Sawtooth supports both serial and parallel scheduling of transactions. The scheduler type is specified via a command line argument or as an option in the validator’s configuration file when the validator process is started. Both schedulers result in the same deterministic results and are completely interchangeable.
The parallel processing of transactions provides a performance improvement for even fast transaction workloads by reducing overall latency effects which occur when transaction execution is performed serially. When transactions are of non-uniform duration (such as may happen with more realistic complex workloads), the performance benefit is especially magnified when faster transactions outnumber slower transactions.

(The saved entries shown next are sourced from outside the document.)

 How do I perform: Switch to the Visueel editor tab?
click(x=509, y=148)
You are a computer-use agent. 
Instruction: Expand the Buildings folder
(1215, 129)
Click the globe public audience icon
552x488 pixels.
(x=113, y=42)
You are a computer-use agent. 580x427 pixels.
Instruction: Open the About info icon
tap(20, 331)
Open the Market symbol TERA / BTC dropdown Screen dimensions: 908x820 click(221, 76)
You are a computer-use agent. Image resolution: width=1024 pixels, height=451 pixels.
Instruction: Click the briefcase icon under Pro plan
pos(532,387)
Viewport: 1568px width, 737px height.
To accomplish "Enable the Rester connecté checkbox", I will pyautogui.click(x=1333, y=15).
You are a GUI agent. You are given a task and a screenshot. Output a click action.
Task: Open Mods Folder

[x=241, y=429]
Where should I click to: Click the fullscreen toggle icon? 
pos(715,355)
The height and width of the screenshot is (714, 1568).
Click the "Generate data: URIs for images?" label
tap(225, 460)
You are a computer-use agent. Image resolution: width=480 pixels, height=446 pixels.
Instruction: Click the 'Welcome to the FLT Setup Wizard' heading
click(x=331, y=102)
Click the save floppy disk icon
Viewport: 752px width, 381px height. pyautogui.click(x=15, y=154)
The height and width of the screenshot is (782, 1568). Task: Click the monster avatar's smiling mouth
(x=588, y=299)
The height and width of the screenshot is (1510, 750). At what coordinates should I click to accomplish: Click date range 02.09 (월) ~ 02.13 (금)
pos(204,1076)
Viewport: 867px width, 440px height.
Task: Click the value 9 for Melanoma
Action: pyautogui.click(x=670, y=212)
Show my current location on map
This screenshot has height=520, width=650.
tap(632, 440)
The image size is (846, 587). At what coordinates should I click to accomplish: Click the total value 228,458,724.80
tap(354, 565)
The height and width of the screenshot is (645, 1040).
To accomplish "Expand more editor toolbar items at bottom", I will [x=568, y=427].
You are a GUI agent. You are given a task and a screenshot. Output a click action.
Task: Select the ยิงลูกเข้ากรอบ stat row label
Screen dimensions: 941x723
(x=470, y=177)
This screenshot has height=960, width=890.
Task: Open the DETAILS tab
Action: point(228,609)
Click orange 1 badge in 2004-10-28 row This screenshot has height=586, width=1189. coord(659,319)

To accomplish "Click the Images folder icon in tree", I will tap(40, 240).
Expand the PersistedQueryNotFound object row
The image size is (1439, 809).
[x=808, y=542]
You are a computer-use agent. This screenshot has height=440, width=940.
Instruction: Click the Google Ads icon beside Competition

Transaction scheduling and execution in Sawtooth correctly and efficiently handles transactions which modify the same state addresses, including transactions within the same block. Even at the batch level, transactions can modify the same state addresses. Naive distributed ledger implementations may not allow overlapping state modifications within a block, severely limiting performance of such transactions to one-transaction-per-block, but Sawtooth has no such block-level restriction. Instead, state is incremental per transaction execution. This prevents double spends while allowing multiple transactions which alter the same state values to appear in a single block. Of course, in cases where these types of block-level restrictions are desired, transaction families may implement the appropriate business logic.
Scheduling within the Validator
The validator has two major components that use schedulers to calculate state changes and the resulting Merkle hashes based on transaction processing: the Chain Controller and the Block Publisher. These two components pass a scheduler to the Executor. While the validator contains only a single Chain Controller, a single Block Publisher, and a single Executor, there are numerous instances of schedulers that are dynamically created as needed.
The Chain Controller is responsible for maintaining the current chain head (a pointer to the last block in the current chain). Processing is block-based; when it receives a candidate block (over the network or from the Block Publisher), it determines whether the chain head should be updated to point to that candidate block. The Chain Controller creates a scheduler to calculate new state with a related Merkle hash for the block being published. The Merkle hash is compared to the state root contained in the block header. If they match, the block is valid from a transaction execution and state standpoint. The Chain Controller uses this information in combination with consensus information to determine whether to update the current chain head.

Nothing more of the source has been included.